Levan froze, his glass halfway to his lips. His cynical expression was replaced by one of genuine, wary shock. He stared at her, really looked at her now, as if trying to see the resemblance to a ghost.
"Koba's wife?" he finally whispered, the name a legend in the Georgian underworld. He looked her up and down again. "I heard Koba was dead. Or in a St. Petersburg prison." He leaned back, his eyes narrowing. "Why should I help you? The Okhrana would pay a king's ransom for you. I am a businessman, not a martyr."
Kato met his gaze without flinching. This was the moment. She could not appeal to his ideology or his compassion. She had to speak the only language he understood: self-interest, backed by the threat of violence.
"Because Iosif is not dead," she said, her voice as cold and hard as she could make it. "And he has a very, very long memory. And so does his closest friend. A man named Kamo."
At the name "Kamo," a visible change came over Levan. The professional cynicism in his eyes was replaced by a flicker of something else. A primal, cautious respect. The name of the legendary enforcer, the "Master of Expropriations," the butcher of the Tiflis bank job, was not just a name. It was a force of nature in the Caucasus. It was a name associated with both unbelievable wealth and unbelievable brutality.
Kato pressed her advantage, her voice a low, menacing promise. "Help me get out. Help me get to him. And I will see to it that you are rewarded beyond your imagination. Iosif does not forget his debts. But if you even think of selling me to the police… Kamo will find you. It doesn't matter where you run. It doesn't matter how long it takes. He will find you. And he will collect on that debt, too."

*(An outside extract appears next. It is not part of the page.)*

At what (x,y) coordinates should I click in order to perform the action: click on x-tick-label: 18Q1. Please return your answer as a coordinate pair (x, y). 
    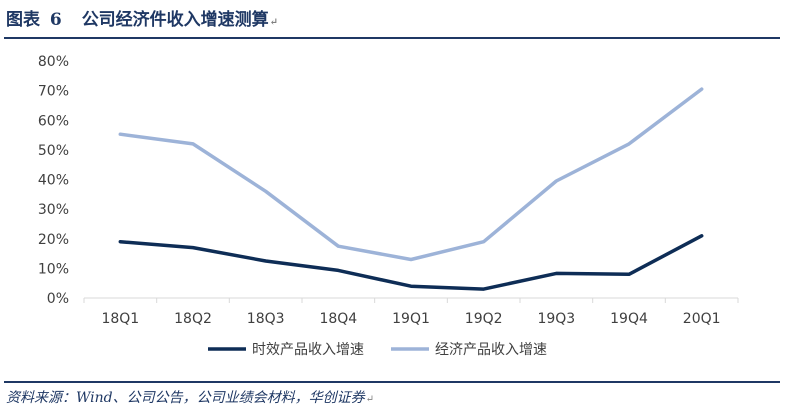
    Looking at the image, I should click on (120, 319).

It was a complete and utter bluff. She had no idea where Soso or Kamo were. They could very well be dead. But she delivered the threat with the absolute, unwavering conviction of a queen speaking for her kingdom. She channeled the chilling certainty she had seen in her husband's eyes.
Levan was silent for a long, tense moment. He stared into her eyes, searching for any sign of weakness, any hint of a lie. He was weighing the immediate, certain reward from the Okhrana against the potential, catastrophic risk of Kamo's vengeance.
Finally, a slow, greasy, humorless grin spread across his face, revealing the dark gaps between his teeth.
"Alright, little revolutionary queen," he rasped, his tone a mixture of admiration and avarice. "You have nerve. I'll give you that. I'll get you out of Borjomi."
He leaned in, the stench of cheap wine on his breath. His voice dropped to a conspiratorial whisper.
"But it won't be easy. Your husband and his friends made sure of that. The Okhrana has patrols on every main road. They're checking papers on every train, every carriage. They are strangling this town." He paused for effect. "The only way out now is the old way. The smugglers' route. Through the Borjomi Gorge, at night, on foot. But the gendarmes have been watching it like hawks. They put up new checkpoints, sent more patrols... ever since your husband made himself and his friends the richest men in the Caucasus."
He leaned back, his cynical grin returning. "Funny, isn't it? The very crime that made him a legend is the same reason you might end up in a shallow grave in that gorge. Poetic."